The state-level charges against Wilson stemmed in part from the flagged images, which led law enforcement officers to seek warrants to search his email account and his home. Officers found further evidence used in Wilson’s prosecution.

Wilson’s defense is urging the U.S. Supreme Court to step in, arguing that the initial warrantless search of the flagged images was illegal, meaning the additional evidence can’t be used against him either. Prosecutors in the federal case could also seek Supreme Court review, potentially leaving it up to the justices to decide both cases and resolve the split between them.

A representative for government prosecutors in the office of the U.S. Attorney for the Southern District of California declined to comment on the case or whether they would appeal to the Supreme Court.

Lawyers representing Google and Facebook Inc., which joined Google on a brief in the Wilson case, didn’t respond to requests for comment.

Automatic Reporting

The Ninth Circuit’s opinion shows that automated systems that big tech companies like Google use to detect child sexual abuse online “cannot automate away the requirements of the Constitution,” said Riana Pfefferkorn, a research scholar at Stanford University’s Internet Observatory, in an email.

The San Diego law enforcement task force at issue in Wilson’s case has since changed its policy so that it obtains a warrant before automatically flagged images are viewed, according to the Ninth Circuit opinion. The ruling could prompt other law enforcement agencies to rethink their procedures for investigating child sexual abuse online, Pfefferkorn said.

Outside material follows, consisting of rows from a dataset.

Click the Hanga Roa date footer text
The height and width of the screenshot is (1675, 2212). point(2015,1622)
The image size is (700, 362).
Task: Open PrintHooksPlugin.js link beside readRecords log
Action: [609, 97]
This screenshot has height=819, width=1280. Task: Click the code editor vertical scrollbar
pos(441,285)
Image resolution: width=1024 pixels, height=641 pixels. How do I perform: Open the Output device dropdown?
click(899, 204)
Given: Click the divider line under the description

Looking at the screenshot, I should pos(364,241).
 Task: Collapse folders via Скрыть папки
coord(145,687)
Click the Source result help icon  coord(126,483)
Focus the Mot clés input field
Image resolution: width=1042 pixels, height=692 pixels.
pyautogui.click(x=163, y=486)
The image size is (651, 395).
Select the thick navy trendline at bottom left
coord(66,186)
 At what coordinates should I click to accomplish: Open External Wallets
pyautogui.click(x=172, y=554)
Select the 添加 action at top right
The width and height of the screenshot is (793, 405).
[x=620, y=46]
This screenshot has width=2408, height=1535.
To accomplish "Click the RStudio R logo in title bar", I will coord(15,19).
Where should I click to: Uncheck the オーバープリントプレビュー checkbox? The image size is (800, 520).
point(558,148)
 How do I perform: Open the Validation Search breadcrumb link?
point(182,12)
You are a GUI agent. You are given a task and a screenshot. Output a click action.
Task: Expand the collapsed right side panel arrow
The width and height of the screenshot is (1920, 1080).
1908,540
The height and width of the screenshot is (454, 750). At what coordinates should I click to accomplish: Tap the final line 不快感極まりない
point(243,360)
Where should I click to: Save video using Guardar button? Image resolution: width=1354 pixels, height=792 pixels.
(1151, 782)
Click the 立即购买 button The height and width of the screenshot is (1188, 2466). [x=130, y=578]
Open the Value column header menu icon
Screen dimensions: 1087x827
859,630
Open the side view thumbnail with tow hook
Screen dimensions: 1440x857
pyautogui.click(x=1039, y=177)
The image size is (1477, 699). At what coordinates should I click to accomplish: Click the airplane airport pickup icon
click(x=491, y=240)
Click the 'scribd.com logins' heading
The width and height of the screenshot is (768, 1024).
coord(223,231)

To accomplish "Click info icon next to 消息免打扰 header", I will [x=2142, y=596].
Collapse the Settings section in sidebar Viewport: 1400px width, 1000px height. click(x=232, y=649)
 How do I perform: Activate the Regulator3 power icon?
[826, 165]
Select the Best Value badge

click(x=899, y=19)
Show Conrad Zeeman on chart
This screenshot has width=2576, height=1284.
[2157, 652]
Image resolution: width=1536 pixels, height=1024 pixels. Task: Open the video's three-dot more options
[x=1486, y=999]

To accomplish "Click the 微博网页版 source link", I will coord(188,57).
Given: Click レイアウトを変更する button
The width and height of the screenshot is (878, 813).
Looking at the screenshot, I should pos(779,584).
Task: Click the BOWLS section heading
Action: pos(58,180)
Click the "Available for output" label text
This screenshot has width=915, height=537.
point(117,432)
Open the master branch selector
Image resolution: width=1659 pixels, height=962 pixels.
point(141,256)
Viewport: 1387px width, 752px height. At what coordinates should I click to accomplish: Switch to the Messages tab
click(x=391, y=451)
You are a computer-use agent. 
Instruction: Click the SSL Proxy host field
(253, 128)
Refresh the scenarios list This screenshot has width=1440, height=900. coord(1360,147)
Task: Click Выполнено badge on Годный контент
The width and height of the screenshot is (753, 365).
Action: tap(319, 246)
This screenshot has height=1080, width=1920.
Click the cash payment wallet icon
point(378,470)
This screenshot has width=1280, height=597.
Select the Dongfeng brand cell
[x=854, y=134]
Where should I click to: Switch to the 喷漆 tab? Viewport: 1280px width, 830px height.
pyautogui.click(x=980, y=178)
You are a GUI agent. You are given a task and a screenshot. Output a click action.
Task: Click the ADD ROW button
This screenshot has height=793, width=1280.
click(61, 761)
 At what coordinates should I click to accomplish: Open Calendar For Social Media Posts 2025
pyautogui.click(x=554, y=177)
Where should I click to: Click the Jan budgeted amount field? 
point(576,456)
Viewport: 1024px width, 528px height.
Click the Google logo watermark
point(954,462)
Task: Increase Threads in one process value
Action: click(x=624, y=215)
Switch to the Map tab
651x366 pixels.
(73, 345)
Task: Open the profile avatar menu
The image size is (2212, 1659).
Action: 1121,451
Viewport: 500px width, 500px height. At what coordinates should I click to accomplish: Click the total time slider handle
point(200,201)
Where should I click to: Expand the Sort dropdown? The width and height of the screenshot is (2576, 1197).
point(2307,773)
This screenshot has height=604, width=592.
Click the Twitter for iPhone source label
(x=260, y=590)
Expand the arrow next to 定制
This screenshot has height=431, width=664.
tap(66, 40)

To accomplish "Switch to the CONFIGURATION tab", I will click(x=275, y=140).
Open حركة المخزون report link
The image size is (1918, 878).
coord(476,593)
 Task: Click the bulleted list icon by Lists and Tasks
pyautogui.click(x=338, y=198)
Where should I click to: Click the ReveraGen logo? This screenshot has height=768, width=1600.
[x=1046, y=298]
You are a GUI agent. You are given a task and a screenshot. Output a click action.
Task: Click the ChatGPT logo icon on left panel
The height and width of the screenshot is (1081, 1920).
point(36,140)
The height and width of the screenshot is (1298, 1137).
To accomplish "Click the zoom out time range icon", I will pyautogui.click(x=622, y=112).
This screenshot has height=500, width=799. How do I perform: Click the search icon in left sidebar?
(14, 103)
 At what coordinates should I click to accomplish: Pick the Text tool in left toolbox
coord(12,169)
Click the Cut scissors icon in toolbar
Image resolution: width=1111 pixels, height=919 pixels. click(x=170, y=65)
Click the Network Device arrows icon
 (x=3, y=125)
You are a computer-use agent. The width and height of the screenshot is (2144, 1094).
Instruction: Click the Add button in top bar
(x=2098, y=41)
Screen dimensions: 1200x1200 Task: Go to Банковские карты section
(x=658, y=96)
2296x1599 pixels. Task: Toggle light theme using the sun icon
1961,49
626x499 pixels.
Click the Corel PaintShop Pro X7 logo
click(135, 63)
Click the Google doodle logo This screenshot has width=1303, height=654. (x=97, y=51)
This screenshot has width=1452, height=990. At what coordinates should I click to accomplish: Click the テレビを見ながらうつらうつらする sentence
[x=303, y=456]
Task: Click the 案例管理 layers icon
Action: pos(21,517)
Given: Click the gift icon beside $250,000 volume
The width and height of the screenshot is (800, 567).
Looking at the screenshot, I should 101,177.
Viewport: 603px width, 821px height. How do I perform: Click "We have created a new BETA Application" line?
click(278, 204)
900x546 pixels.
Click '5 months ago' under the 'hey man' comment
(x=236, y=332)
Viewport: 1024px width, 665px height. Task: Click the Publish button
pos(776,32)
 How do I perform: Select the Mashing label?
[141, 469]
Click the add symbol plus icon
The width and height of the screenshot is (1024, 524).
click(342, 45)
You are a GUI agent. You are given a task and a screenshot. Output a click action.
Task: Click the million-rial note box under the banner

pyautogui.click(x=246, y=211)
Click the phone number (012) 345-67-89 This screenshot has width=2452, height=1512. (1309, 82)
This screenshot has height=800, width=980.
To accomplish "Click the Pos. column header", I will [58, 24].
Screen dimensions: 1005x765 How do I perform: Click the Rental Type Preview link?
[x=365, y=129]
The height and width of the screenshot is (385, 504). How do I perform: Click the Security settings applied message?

Tech companies should also come up with a better system for reporting child sexual abuse that protects privacy while also protecting children, according to Megan Iorio, counsel at the nonprofit Electronic Privacy Information Center.

“Automatic referral is not that,” she said. “That’s the lesson of Wilson.”

The appeals court took issue with the process followed for flagged images because no one at Google or the National Center for Missing and Exploited Children, an intermediary between tech companies and law enforcement, verified the content of the images before passing the tip along.

Human Review

The lack of human review meant law enforcement couldn’t rely on a special exception to the Fourth Amendment’s warrant requirements for situations where a person’s privacy has already been invaded by a private party’s search, the court found.

“AI screening alone is not enough in this case to support a warrantless search,” said Susan Hintze, a managing partner at Hintze Law PLLC and former in-house privacy counsel for Microsoft Corp., in an email. “The court based its decision on a volume of precedent that sets a very high bar to meet an exception for a warrantless search.”

Apple Inc. recently delayed plans for a similar system to scan user images for signs of child sex abuse after a backlash from privacy advocates who worry it could lead to tracking for other types of content. Apple intends to include a layer of human review to verify images marked as explicit before a user is reported to law enforcement.

Automation detection relies on a system known as hash matching, which detects duplicates of images previously identified as apparent child pornography.

“A picture speaks a thousand words. A hash match speaks a couple,” said Devin Burstein, a partner at Warren and Burstein who represents Wilson in the federal case. “You learn so much more private information from opening a file and looking at it.”

The case is United States v. Wilson, 9th Cir., No. 18-50440, opinion issued 9/21/21.